-- START OF Document extract --

[<prev] [next>] [<thread-prev] [thread-next>] [day] [month] [year] [list]
Message-ID: <5598363.tz7oK2mU1s@vostro.rjw.lan>
Date: Thu, 15 Nov 2012 11:09:23 +0100
From: "Rafael J. Wysocki" <rjw@...k.pl>
To: Huang Ying <ying.huang@...el.com>
Cc: Alan Stern <stern@...land.harvard.edu>,
linux-kernel@...r.kernel.org, linux-pm@...r.kernel.org
Subject: Re: [BUGFIX] PM: Fix active child counting when disabled and forbidden
On Thursday, November 15, 2012 10:51:42 AM Rafael J. Wysocki wrote:
> On Thursday, November 15, 2012 09:03:44 AM Huang Ying wrote:
> > On Thu, 2012-11-15 at 00:10 +0100, Rafael J. Wysocki wrote:
> > > On Wednesday, November 14, 2012 04:45:01 PM Alan Stern wrote:
> > > > On Wed, 14 Nov 2012, Rafael J. Wysocki wrote:
> > > >
> > > > > > This has the side effect that when a driver unbinds, it can't leave the
> > > > > > device in a special low-power state. The device will always end up in
> > > > > > the generic low-power state supported by the PCI core.
> > > > >
> > > > > Well, I'm not sure I'd like that.
> > > > >
> > > > > Let's just go back even one step more and think what we'd like to have in
> > > > > general terms and then how to implement it. :-)

-- END OF Document extract --

## Stated exercise
Please translate this sentence from the mailing list message into Spanish: "The device will always end up in the generic low-power state supported by the PCI core." Rely on the mailing list message alone.

-- START OF Excerpted records --

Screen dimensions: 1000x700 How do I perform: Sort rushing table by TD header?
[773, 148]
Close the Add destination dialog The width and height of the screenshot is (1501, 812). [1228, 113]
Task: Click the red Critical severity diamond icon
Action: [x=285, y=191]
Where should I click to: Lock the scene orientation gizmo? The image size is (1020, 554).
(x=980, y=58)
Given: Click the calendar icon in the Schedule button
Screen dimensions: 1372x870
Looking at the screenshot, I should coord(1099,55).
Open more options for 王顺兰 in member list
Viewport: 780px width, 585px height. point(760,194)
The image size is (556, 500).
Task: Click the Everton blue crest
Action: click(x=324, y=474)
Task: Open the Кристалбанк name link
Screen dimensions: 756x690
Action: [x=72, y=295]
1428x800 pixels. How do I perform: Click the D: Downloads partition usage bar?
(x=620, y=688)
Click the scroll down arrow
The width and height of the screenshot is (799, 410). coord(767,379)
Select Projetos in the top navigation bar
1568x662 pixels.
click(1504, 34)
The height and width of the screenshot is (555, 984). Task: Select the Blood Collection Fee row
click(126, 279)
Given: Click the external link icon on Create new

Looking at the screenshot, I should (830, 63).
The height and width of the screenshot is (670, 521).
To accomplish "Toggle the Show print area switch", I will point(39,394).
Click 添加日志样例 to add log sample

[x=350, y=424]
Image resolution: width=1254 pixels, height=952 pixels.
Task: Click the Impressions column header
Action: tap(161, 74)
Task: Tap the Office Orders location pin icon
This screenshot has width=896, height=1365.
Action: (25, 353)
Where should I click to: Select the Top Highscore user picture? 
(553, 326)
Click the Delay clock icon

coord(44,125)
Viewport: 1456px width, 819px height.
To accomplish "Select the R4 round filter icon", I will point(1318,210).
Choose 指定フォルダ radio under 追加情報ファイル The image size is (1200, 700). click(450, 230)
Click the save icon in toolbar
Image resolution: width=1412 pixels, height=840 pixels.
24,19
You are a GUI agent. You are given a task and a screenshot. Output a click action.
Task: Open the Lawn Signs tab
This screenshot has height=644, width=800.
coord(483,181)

-- END OF Excerpted records --

## Response to the task
El dispositivo siempre terminará en el estado genérico de bajo consumo admitido por el núcleo PCI.